PROBLEM DESCRIPTION: When you reach the line that contains "Task: Click Добавить to add a wired profile" below, transcribe it and each line after it word for word to the end of the records, omitting pictures.
DATA TO USE Start Marker
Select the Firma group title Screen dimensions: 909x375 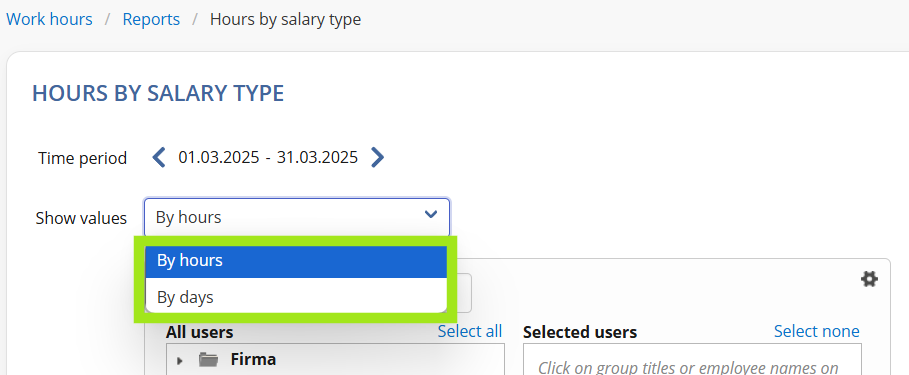(253, 359)
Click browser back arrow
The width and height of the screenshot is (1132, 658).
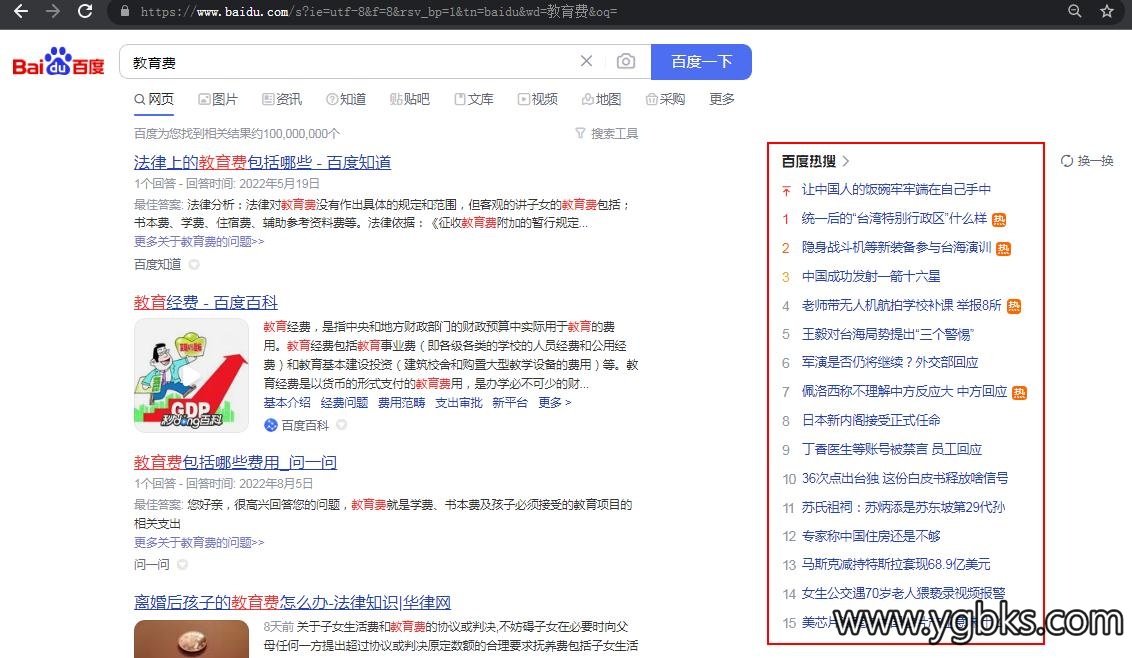[x=21, y=11]
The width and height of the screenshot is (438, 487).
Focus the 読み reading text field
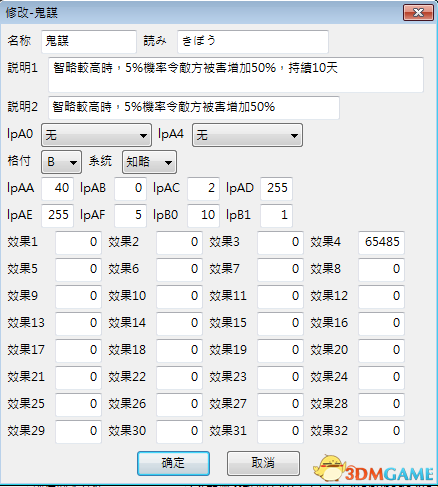pos(253,42)
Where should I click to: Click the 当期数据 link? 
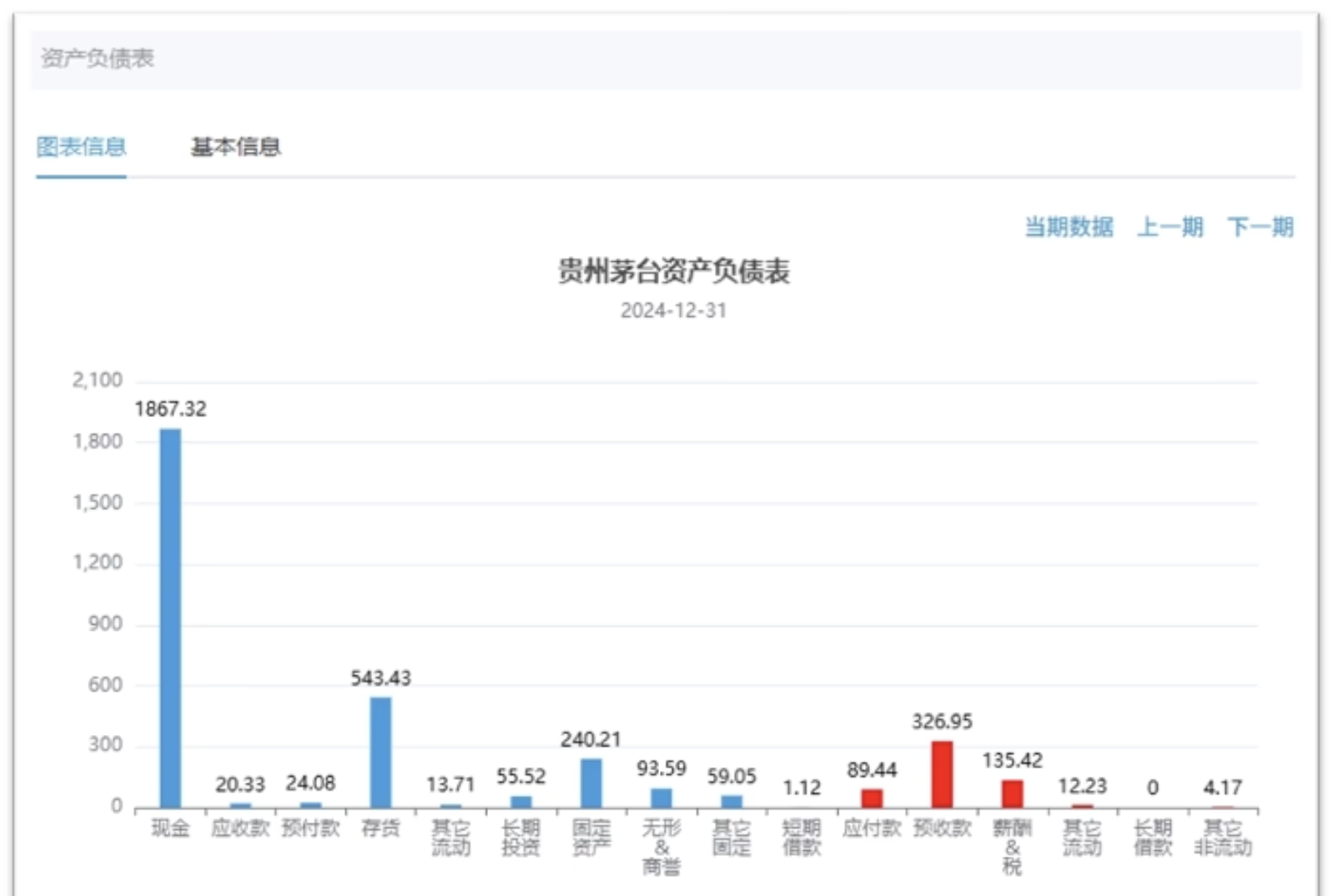(1069, 227)
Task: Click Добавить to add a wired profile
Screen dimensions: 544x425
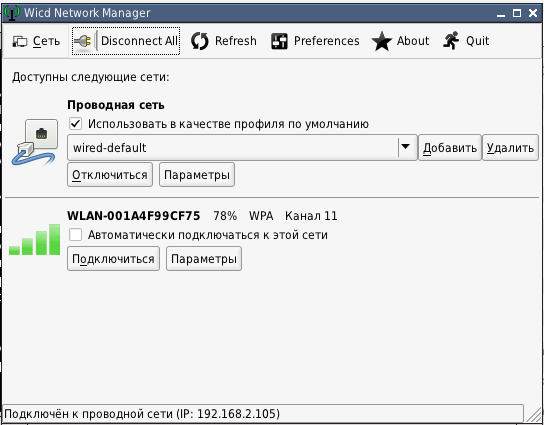Action: [x=450, y=148]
DATA TO USE End Marker
OUTPUT OF THE EXERCISE:
Task: Click Добавить to add a wired profile
Screen dimensions: 544x425
Action: [x=450, y=148]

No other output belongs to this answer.